Saya ini juga berlumuran dosa dan belajar dari berbagai peristiwa. Dari peristiwa ini di satu sisi saya berterima kasih ke teman-teman saya, dan satu Ibu di cerita ini. Dari mereka Saya tahu pribadi seperti apa yang tidak boleh ada dalam diri Saya. Perbuatan mereka adalah alarm konstan untuk diri saya sendiri, jangan sampai Saya begitu juga ke siapapun. Lalu saya juga ingin minta maaf pada teman-teman saya dan Ibu di cerita ini. Maaf, saya tidak bisa memenuhi harapan kalian. Jika yang kalian harapkan adalah saya untuk duduk diam di tempat, tidak punya mimpi, tidak berani punya nilai diri, karena Saya jelek, gendut, hitam, toked besar, miskin, dll. Maaf saya nggak bisa memenuhi harapan kalian. Karena saya akan tetap berjalan, berlari, dan terbang dalam playground kehidupan yang kita huni bersama. Saya akan lakukan yang Saya mau, karena saya mau. Saya tidak merasa perlu membuktikan apa-apa pada siapa-siapa. Penilaian kalian sepanjang itu relevan, akan saya perhatikan. Tapi jika kalian hanya ingin menetapkan ego dan kekuasaan kelas, maaf saya lebih memilih mati sendirian dibandingkan bersama kalian tapi dibonsaikan.

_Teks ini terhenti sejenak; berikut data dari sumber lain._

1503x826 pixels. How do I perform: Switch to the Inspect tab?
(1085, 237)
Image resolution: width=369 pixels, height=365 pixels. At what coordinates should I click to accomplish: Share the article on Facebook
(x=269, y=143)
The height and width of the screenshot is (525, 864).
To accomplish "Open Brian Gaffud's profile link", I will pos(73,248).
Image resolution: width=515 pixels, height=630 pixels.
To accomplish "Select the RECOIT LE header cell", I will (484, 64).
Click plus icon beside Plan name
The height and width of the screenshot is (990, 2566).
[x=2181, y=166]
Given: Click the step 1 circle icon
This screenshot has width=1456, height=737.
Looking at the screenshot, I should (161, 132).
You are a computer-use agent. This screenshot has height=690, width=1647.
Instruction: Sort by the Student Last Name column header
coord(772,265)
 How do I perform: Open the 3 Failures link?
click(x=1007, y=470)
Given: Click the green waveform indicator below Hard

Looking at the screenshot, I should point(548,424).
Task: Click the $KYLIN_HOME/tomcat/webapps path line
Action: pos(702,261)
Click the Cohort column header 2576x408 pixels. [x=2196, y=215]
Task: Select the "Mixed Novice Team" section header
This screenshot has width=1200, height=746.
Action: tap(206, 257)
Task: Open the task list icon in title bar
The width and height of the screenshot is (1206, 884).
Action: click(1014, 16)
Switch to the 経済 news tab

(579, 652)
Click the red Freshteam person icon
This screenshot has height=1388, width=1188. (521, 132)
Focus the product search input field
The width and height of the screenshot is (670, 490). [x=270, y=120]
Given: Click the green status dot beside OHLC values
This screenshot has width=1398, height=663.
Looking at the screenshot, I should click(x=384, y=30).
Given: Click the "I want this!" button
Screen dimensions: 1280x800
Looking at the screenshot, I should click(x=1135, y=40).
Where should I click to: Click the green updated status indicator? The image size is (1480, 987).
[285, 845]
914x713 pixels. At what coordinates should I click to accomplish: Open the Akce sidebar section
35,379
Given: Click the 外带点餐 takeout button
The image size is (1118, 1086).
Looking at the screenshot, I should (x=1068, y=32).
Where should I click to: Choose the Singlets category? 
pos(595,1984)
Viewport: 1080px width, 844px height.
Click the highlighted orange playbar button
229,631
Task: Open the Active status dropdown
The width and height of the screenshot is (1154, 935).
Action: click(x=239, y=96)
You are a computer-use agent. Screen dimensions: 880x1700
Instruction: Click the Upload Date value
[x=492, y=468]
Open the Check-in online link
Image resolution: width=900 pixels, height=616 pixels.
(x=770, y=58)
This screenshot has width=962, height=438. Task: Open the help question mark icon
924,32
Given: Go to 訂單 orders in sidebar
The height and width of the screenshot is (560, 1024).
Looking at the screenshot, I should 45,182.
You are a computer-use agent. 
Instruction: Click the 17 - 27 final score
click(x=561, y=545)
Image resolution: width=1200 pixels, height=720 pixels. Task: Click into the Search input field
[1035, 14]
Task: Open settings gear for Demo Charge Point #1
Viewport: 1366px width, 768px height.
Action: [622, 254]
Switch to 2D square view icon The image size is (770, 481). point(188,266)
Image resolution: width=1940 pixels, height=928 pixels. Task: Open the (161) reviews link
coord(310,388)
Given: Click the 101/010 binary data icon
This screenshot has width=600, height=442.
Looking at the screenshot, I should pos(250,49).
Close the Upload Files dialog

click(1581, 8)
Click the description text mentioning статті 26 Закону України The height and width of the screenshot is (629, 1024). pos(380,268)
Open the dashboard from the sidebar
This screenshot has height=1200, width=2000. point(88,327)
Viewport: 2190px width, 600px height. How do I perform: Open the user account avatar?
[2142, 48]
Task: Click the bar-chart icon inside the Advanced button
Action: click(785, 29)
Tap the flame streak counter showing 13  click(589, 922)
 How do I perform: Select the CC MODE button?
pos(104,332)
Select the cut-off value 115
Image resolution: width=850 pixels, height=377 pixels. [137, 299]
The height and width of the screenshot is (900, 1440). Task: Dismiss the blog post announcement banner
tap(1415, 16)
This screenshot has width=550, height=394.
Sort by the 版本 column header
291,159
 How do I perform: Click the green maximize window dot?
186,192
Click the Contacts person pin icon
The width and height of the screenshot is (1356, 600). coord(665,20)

Selamat hari perempuan, perempuan. Saya tahu jadi perempuan itu sulit. Tapi nggak sesulit itu kalau kita menyadari hal paling mendasar dari diri kita. Kita ini manusia. Saat kita kebingungan tentang apa yang sebaiknya kita lakukan dalam hidup. Cita-cita saya apa, lulus kuliah mau ngapain, saya mau nikah umur berapa. Saat kita bingung, tarik diri kamu ke dasar untuk bertemu seorang manusia dalam tubuh perempuanmu. Tanyakan apa yang sejatinya dia mau. Berusaha keraslah untuk menjadi baik, karena itu pintu masuk ketenangan hidup. Dan ingat, seorang manusia yang berada dalam tubuh perempuanmu itu, selalu punya hak untuk memilih serta kesanggupan menghadapi hidup.